-- START --

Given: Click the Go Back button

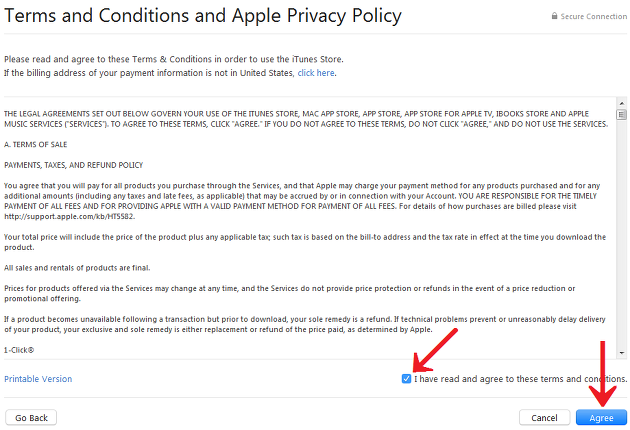Looking at the screenshot, I should tap(31, 418).
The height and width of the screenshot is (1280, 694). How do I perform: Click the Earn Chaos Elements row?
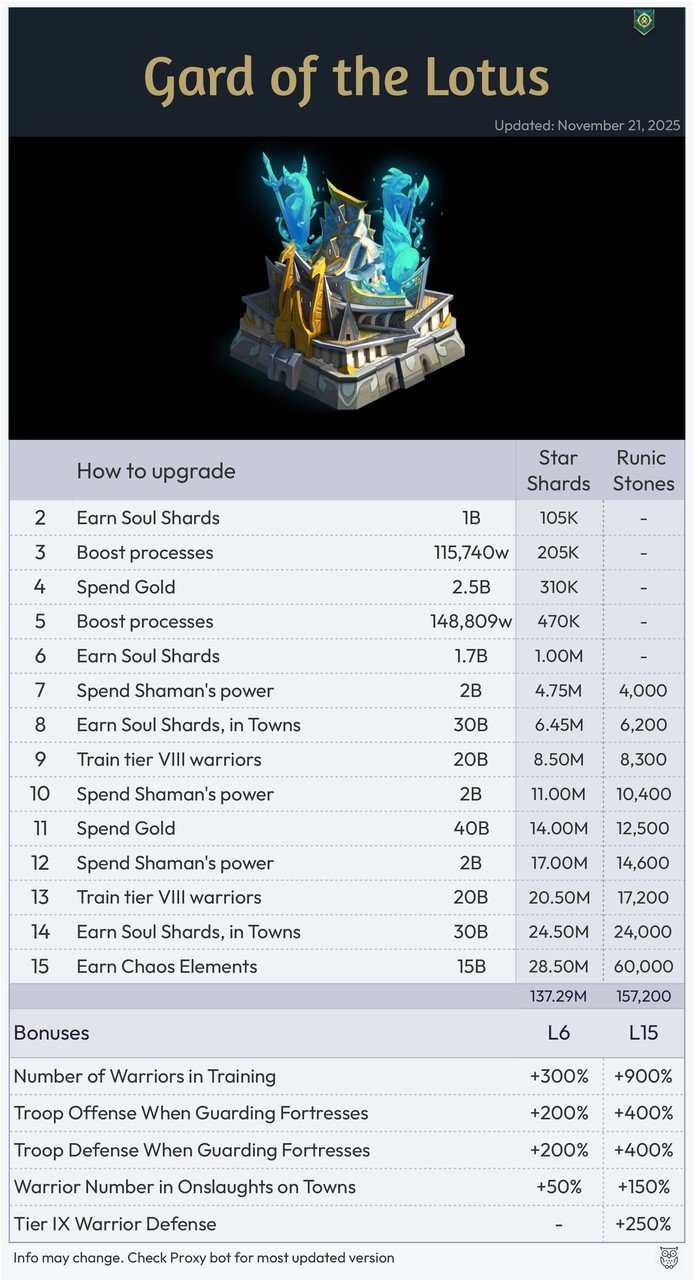point(167,966)
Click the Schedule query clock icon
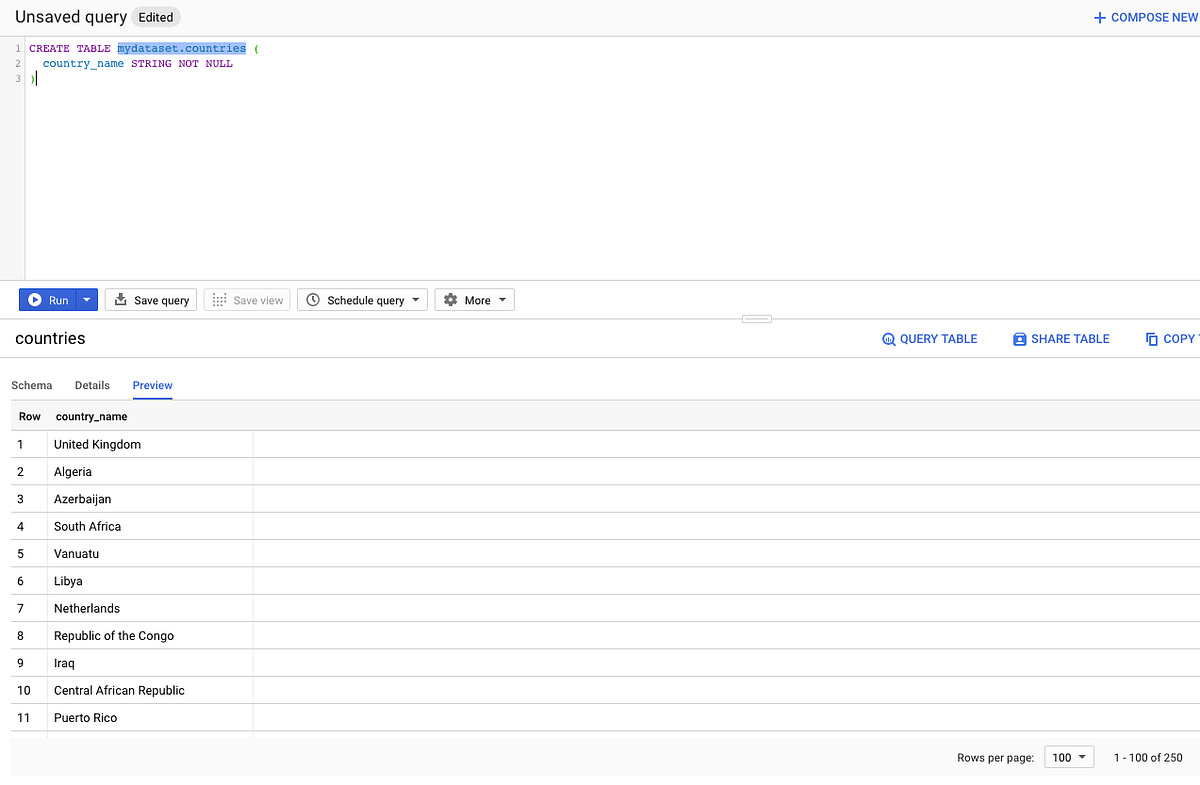The image size is (1200, 785). [x=313, y=299]
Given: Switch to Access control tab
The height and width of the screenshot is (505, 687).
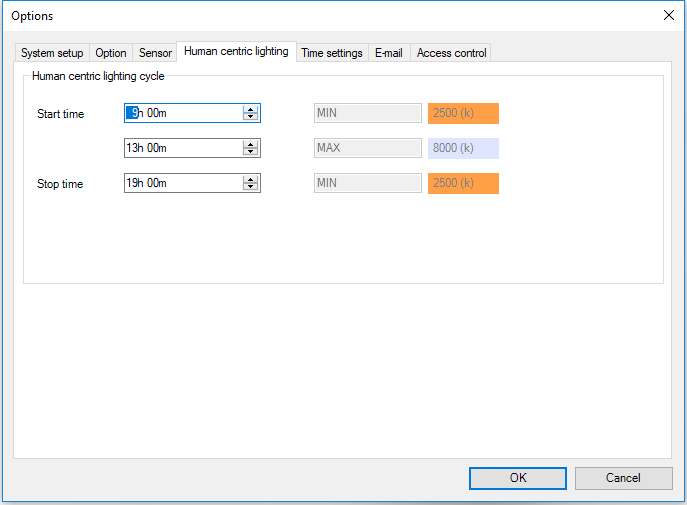Looking at the screenshot, I should click(451, 53).
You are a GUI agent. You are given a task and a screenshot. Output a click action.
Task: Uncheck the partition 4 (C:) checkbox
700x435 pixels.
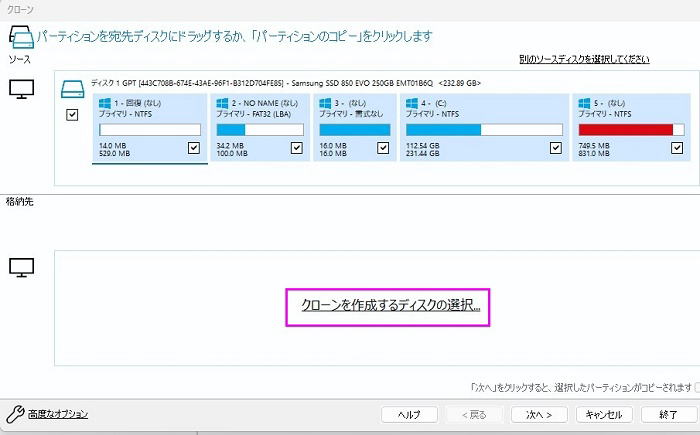(x=555, y=148)
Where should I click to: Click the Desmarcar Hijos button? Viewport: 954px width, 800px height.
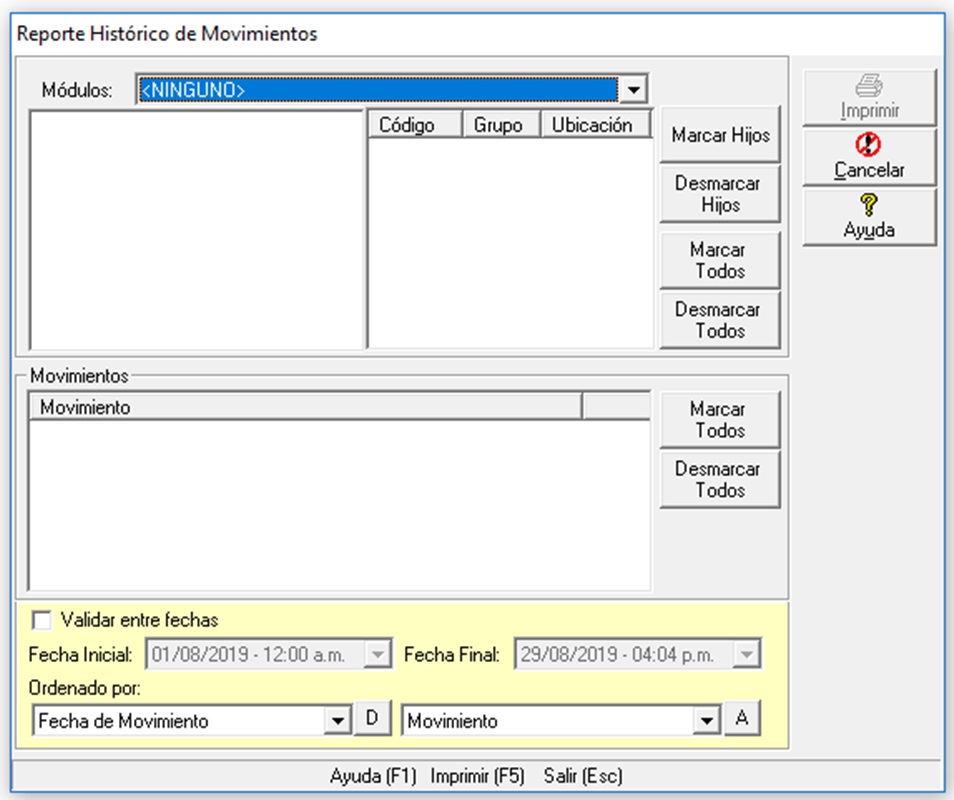[x=720, y=194]
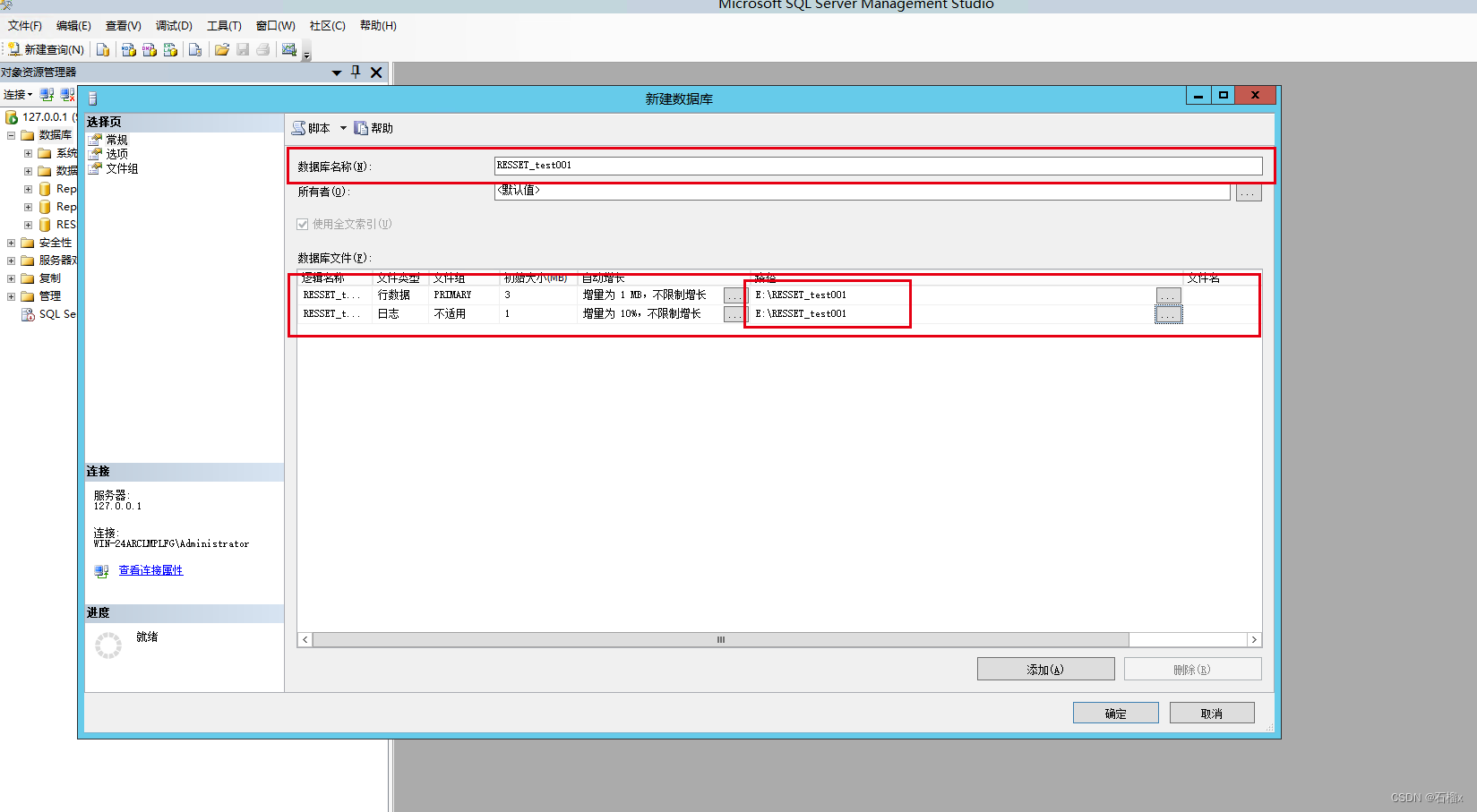Connect to a server in Object Explorer

point(47,94)
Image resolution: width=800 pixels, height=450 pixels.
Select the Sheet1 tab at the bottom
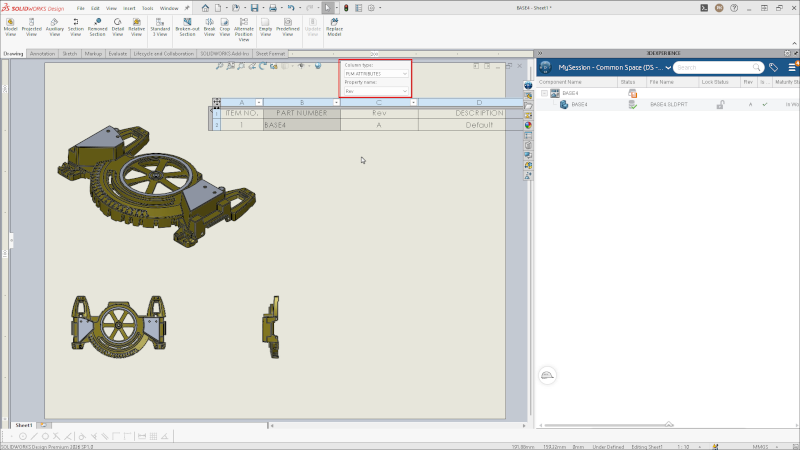24,425
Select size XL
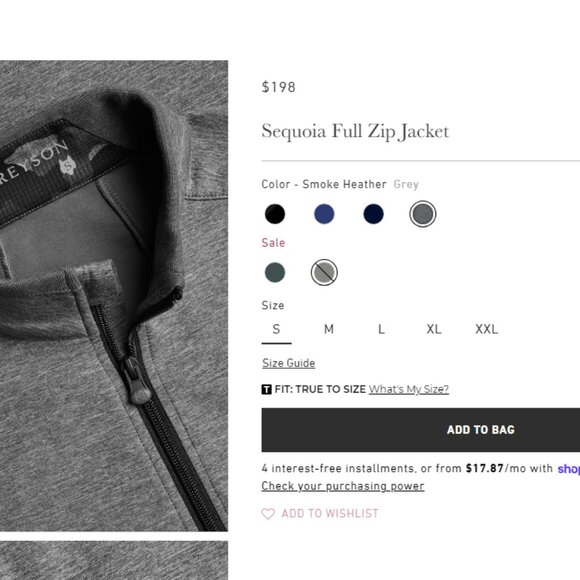The image size is (580, 580). click(x=434, y=329)
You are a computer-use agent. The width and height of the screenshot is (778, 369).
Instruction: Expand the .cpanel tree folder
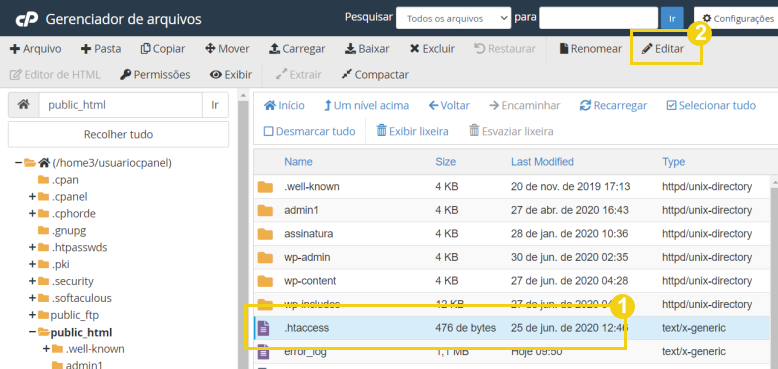32,196

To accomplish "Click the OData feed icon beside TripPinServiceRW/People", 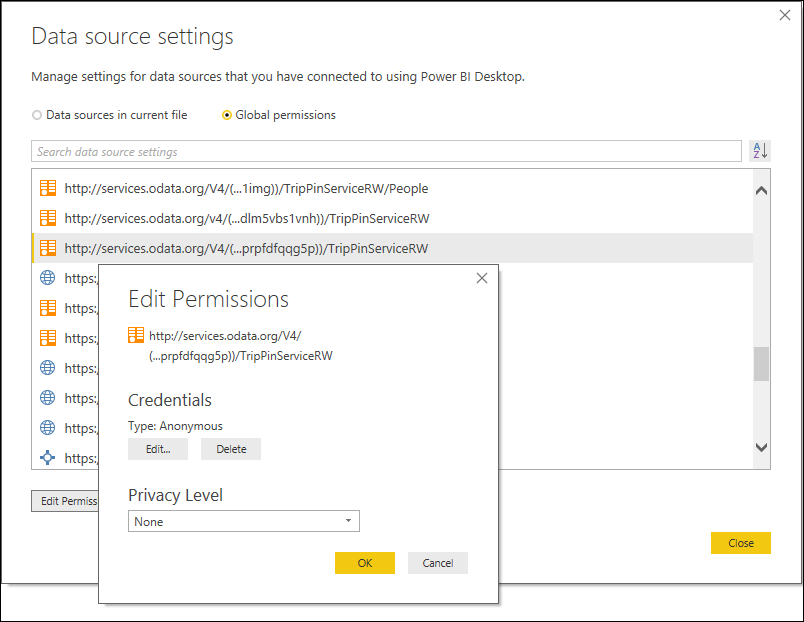I will tap(47, 187).
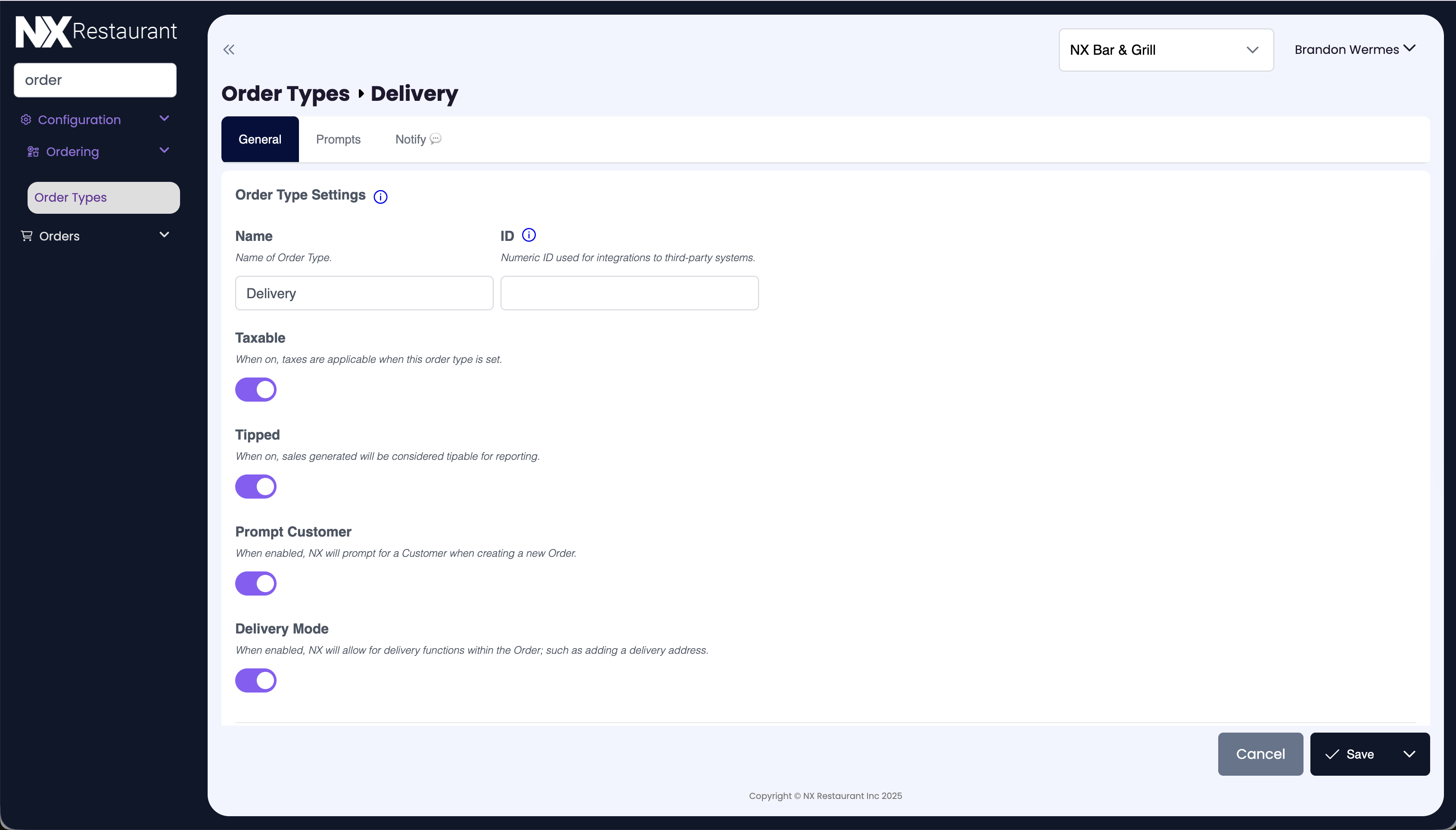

-- END --

What is being asked:
In the data, take the lines from the one containing "The height and width of the screenshot is (1280, 694)." through the one containing "The image size is (1200, 785). [x=313, y=299]", both included, and switch "Schedule query" to "Run query". Change nothing else, give back only those lines, and omit the pictures.

Exercise output:
The height and width of the screenshot is (1280, 694). How do I perform: Click the Earn Chaos Elements row?
point(167,966)
Click the Run query clock icon
The image size is (1200, 785). [x=313, y=299]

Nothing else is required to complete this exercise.